As the mediæval castle is placed within the eastern end of the Roman area, its eastern side osculated with the Roman boundary, which is here common to both areas. About four-fifths of the enclosing wall of the castle is mediæval, but the remainder, that towards the east, is Roman, which is thus common to both fortresses. Commencing at the south postern, where the two walls are in contact, to the great disadvantage of the masonry of later date, the Roman wall extends, partially propped up by a later buttress, until it reaches a Roman tower that connected it with the keep mound. Beyond this, passing southward and eastward, to where the mediæval wall springs from the Roman enceinte, the Roman wall has been left to support the mound, but about 6 feet in front of it a mediæval wall, 9 feet thick, has been built, probably to afford more space above, and to assist in supporting the earthwork. The castle has been attacked on this side, or else those who dismantled it, thinking this the strongest part, have mined and blown it up, for the glacis for many yards is covered with enormous masses of masonry, which have evidently been displaced by gunpowder exploded in large quantities. At one part, abutting upon the Roman tower, the two walls are seen. About 20 feet of the mediæval wall, 9 feet thick and 10 feet high, stands undisturbed, though above this height its superstructure has been blown off. Behind it is the Roman wall of about the same height, not only reduced in height by the explosion, but tilted forward. This is what has happened in this quarter, and the history of it is clear, even in the midst of so great a confusion.

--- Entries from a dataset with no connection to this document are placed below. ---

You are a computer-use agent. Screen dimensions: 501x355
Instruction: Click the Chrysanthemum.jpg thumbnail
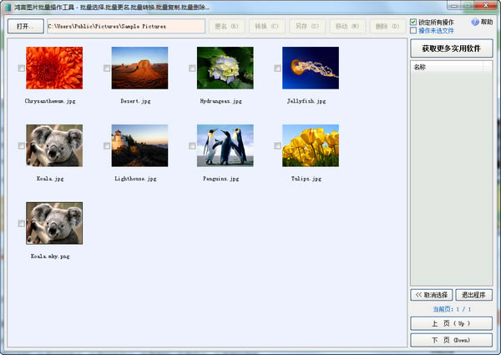pos(54,68)
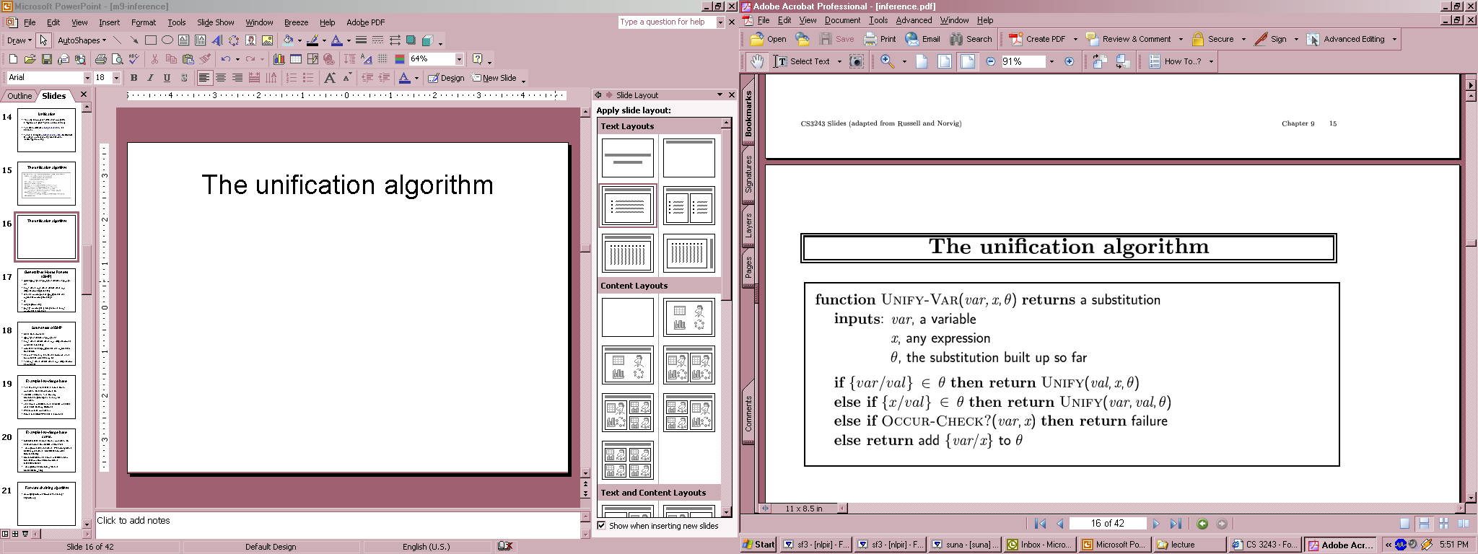Switch to the Outline tab
Image resolution: width=1478 pixels, height=554 pixels.
pos(19,96)
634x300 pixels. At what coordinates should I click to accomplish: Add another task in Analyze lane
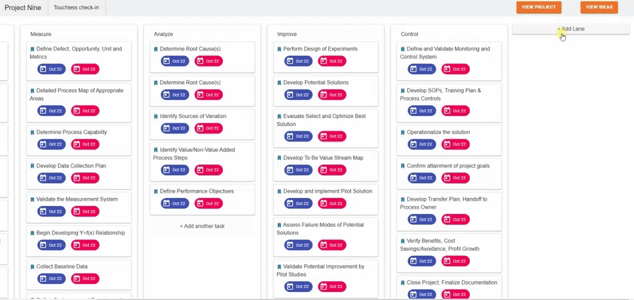[202, 226]
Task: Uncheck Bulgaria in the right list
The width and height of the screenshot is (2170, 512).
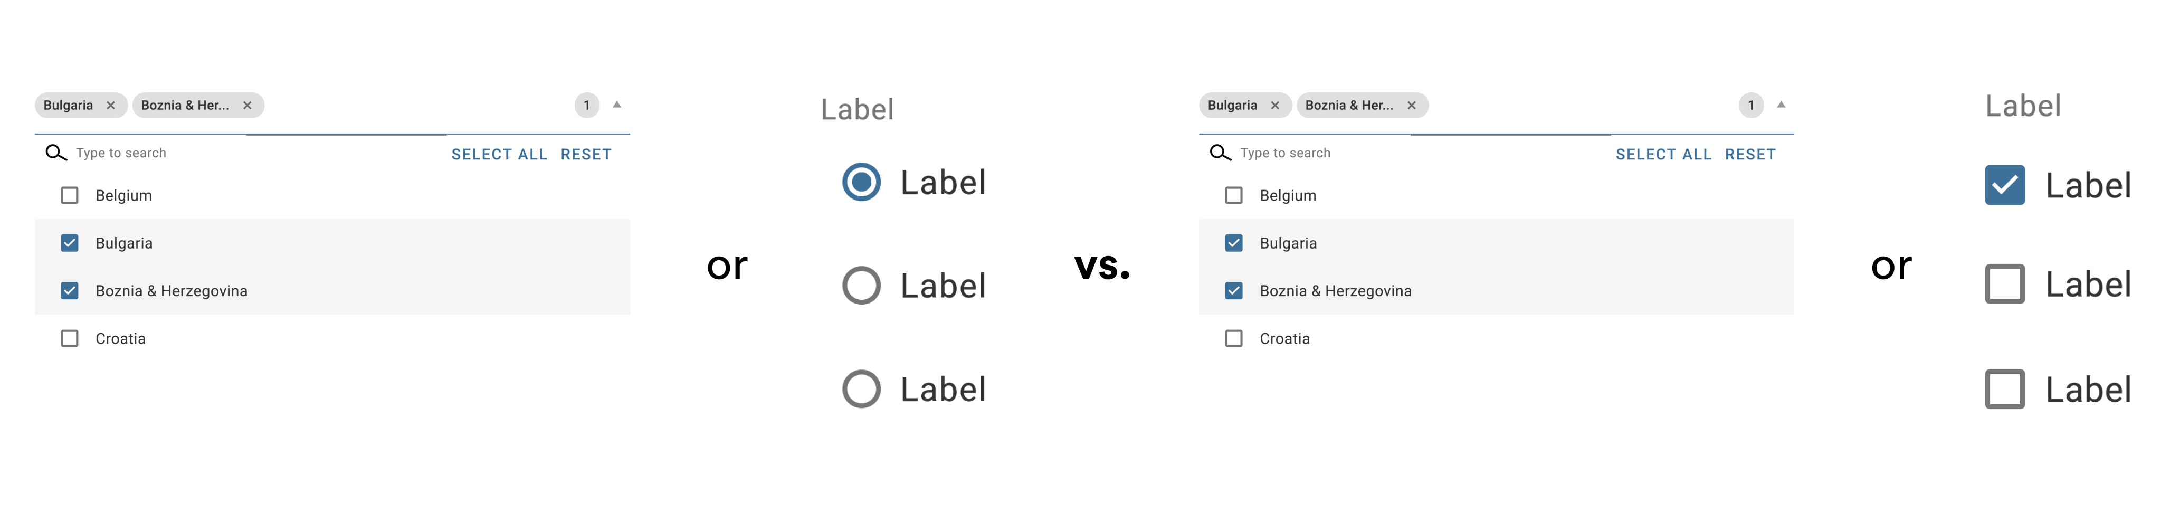Action: (1234, 243)
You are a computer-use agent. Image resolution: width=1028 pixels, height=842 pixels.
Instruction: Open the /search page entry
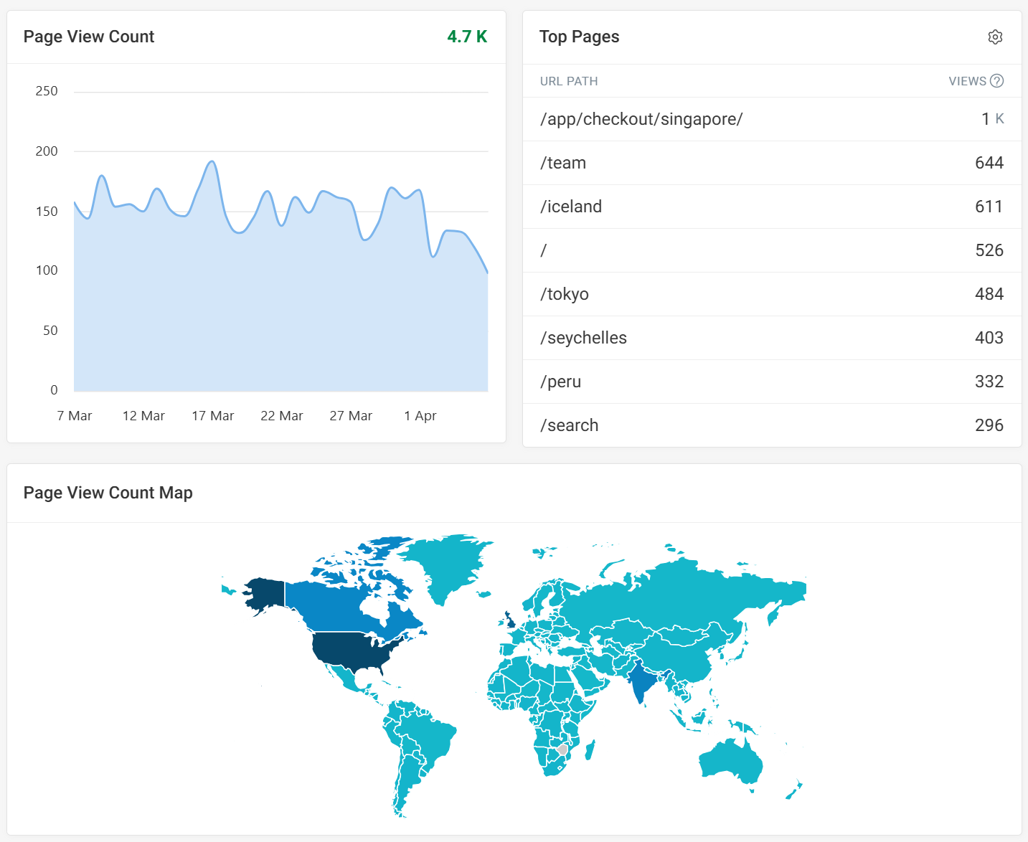[570, 425]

Within the mediæval or inner ward an excavation shows the position and plan of the chapel, with a nave 40 feet by 16 feet 8 inches broad, and chancel of 12 feet 8 inches by 11 feet 6 inches. A fragment of the font has been preserved. The chapel is, no doubt, of Norman date, and older, therefore, than the castle in its present form. There is also a rude pillar piscina, such as is now and then found in Norman buildings. There are one or two in Glamorganshire. The free chapel in the castle is mentioned in the grant of John of Gaunt. The well also has been discovered at the foot of the mound. It is cylindrical, 7 feet diameter, and lined with ashlar to a depth of 52 feet, below which it is square and lined with timber.
The Roman works at Pevensey have been explored and examined, as already stated, by Mr. Roach Smith. Unfortunately, the mediæval castle has been less fortunate, and has not been accurately described. A short but complete and brilliant description of Pevensey, and a notice of the part it played in the campaign of 1066, will be found in Mr. Freeman’s “Norman Conquest.” It also plays a conspicuous part in his recent life of the Red King.